House Democrats pass broad prescription drug price bill as election marker

The Democrats’ effort, which became broader as it made its way through committees, has spooked the pharmaceutical industry, which is vehemently opposed to the legislation and has said it would stifle innovation.

A Congressional Budget Office estimate showed the bill, H.R. 3, and called the Elijah E. Cummings Lower Drug Costs Now Act after the late Democratic congressman, would save the government $456 billion between 2020 and 2029, and would result in eight fewer new drugs coming to market over the next decade. Some Democrats have argued the bill would simply result in fewer “copycat” drugs — that is, similar versions of existing drugs — rather than prevent development of new, innovative drugs, but drug lobbyists argue the worst damage would extend beyond the first decade of the law’s implementation.

“The American people are fed up with paying three, four or 10 times more than people in other countries for the exact same drug,” said Democratic Rep. Frank Pallone Jr., chairman of the Energy and Commerce Committee. “I now hope Senator McConnell will follow through on President Trump’s repeated promises to ‘negotiate like crazy’ and take up this bill. We cannot afford to wait.”

But Trump backed off the Pelosi’s proposal in recent weeks, saying Congress should focus its efforts on a bipartisan Senate Finance Committee proposal from Chairman Charles E. Grassley, R-Iowa, and ranking member Ron Wyden, D-Ore., that would cap price increases in Medicare to the rate of inflation and limit seniors’ out-of-pocket costs in Medicare. That bill is also unlikely to be signed into law — Senate Leader Mitch McConnell, R-Ky, told the White House he is unwilling to bring up a bill that splits his caucus, and several Republicans have said the measure is akin to imposing price controls, which they have long opposed.

The House bill would require the Health and Human Services secretary to negotiate the prices of up to 250 drugs in Medicare each year that do not have competitors, and would impose severe financial penalties on drug companies that failed to come to an agreement. The negotiated prices would be available to those covered by private insurance, not just Medicare beneficiaries. The bill also establishes an international pricing index that would ensure U.S. consumers do not pay more than beneficiaries in other countries, where prices are often lower because their governments directly negotiate prices. That is similar to a more limited proposal by the Trump administration, which making its way through the rulemaking process but which has been stalled amid technical and regulatory issues and Trump’s own changing demands.

The CBO also found that the House bill would lower health insurance costs for employers and increase federal revenue by about $45 billion because employer insurance premiums would decline, and those savings would manifest in increased taxable wages and salaries.

Progressives had threatened to derail the effort earlier this week over complaints that the bill did not go far enough, but Pelosi managed to hold her party together.
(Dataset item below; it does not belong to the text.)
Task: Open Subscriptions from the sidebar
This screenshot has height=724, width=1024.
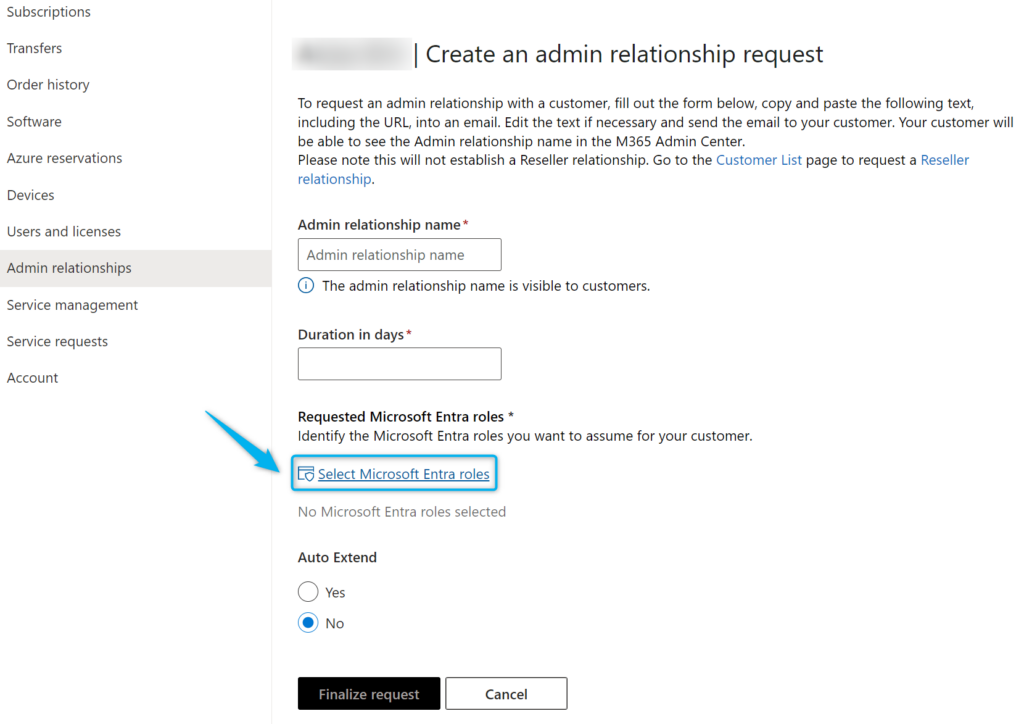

Republicans railed against the bill, declaring it a socialist proposal that would threaten innovation. Days ahead of Thursday’s vote, they introduced their own drug pricing proposal, which Pelosi and Democrats dismissed as too incremental.

“Our plan to lower out of pocket spending and protect access to new medicines and cures is not controversial,” four top House Republicans said in a statement. “The American people need relief and we ought to deliver it by moving forward with legislation that can actually be signed into law.”